1Department of Endocrinology, University Hospital of Rouen, Rouen, France; 2Department of Pathology, University Hospital of Rouen, Rouen, France; 3INSERM U982, Normandy University, IRIB, Mont Saint Aignan, France; 4Department of Pathology, University Hospital of Lille, Lille, France; 5Department of Urology, University Hospital of Rouen, Rouen, France; 6Department of Endocrinology, University Hospital of Lille, Lille, France.


Introduction: Adrenal pheochromocytomas have the same embryonic origin, i.e. the neural crest, as peripheral neuroblastic tumors such as ganglioneuromas, ganglioneuroblastomas and neuroblastomas. Ganglioneuromas are benign and silent tumors in that they usually do not secrete catecholamines in contrast to pheochromocytomas. Rarely, they can associate with pheochromocytomas to form composite tumors.

Patients and methods: We have retrospectively studied seven patients with pheochromocytoma/ganglioneuroma composite adrenal tumor followed up in two French academic departments of endocrinology. The clinical, biochemical, genetic and histological characteristics of the tumors were collected. In addition, immunohistochemical labelling of tumor slices with specific antibodies directed against the key enzyme for adrenaline synthesis phenylethanolamine N-methyltransferase (PNMT) were carried out in order to better individualize the two components of the neoplasms.

Results: In all cases, association of the adrenal mass with clinical and biological signs of catecholamine excess led to the initial diagnosis of pheochromocytoma followed by adrenal surgery. The ganglioneuroma components of the neoplasms were identified at pathological examination of the tissues. Four patients carried germinal mutations affecting the NF1 (two patients), KIF1Bbeta (one patient) and MYC-associated factor (MAX; one patient) genes. Five patients harboured associated neoplasias and two patients had subclinical hypercortisolism related to hyperplasia of the adrenal cortex adjacent to the tumors. Immunohistochemical PNMT labellings of tumor sections allowed perfect discrimination of the two tumor tissue components by revealing intense staining of pheochromocytes contrasting with no signal in ganglion cells.
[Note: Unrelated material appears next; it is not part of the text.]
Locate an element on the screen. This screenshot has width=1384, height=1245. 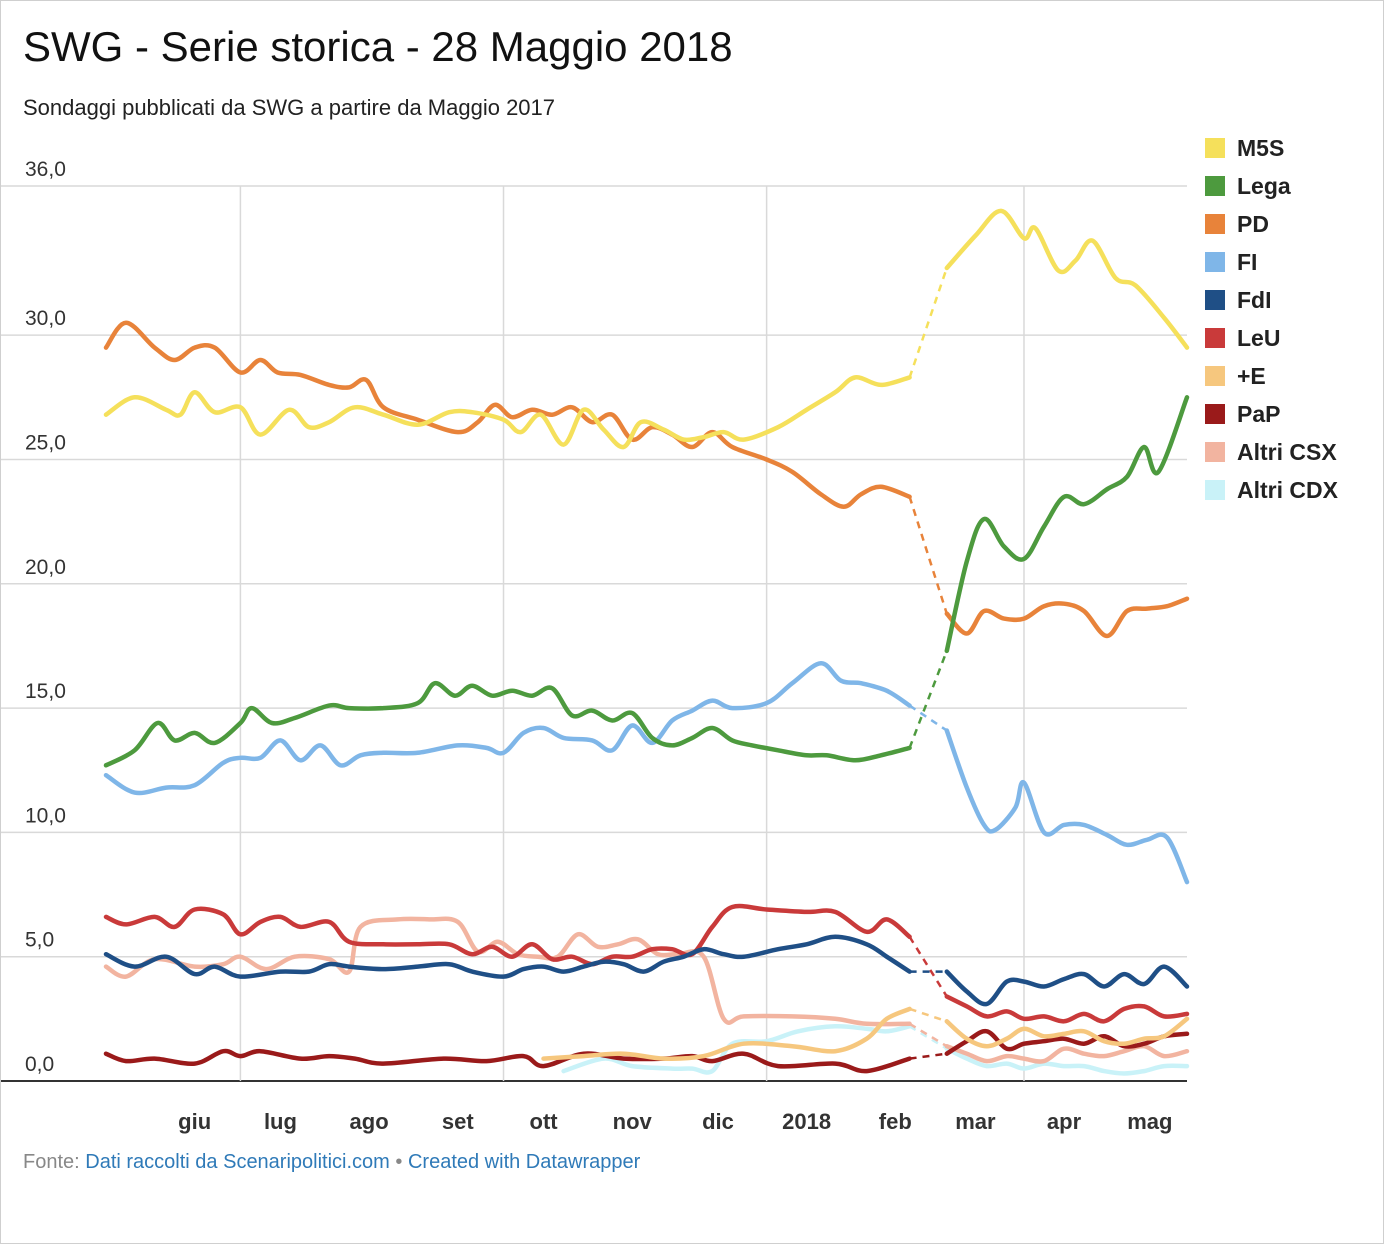
y-tick-label: 25,0 is located at coordinates (46, 442).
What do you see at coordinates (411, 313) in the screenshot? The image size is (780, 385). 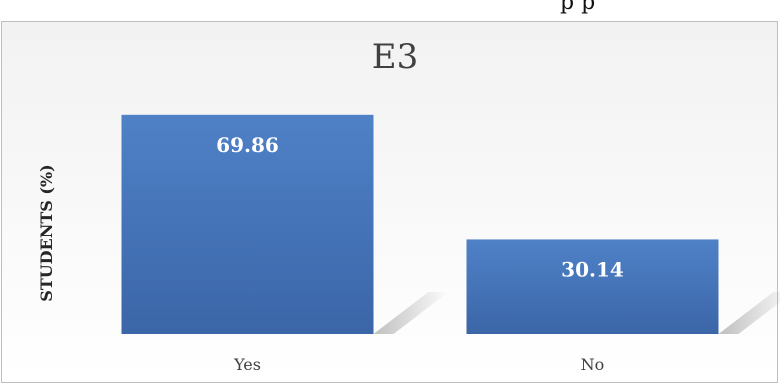 I see `bar-shadow-yes` at bounding box center [411, 313].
Conclusion: We report a large series of adult adrenal pheochromocytoma/ganglioneuroma composite tumors. In addition, we show that, in addition to routine histological examination of the tumor tissues, immunohistochemical studies with antibodies to PNMT can be helpful for the diagnosis of the disease by facilitating identification of the two tumor components.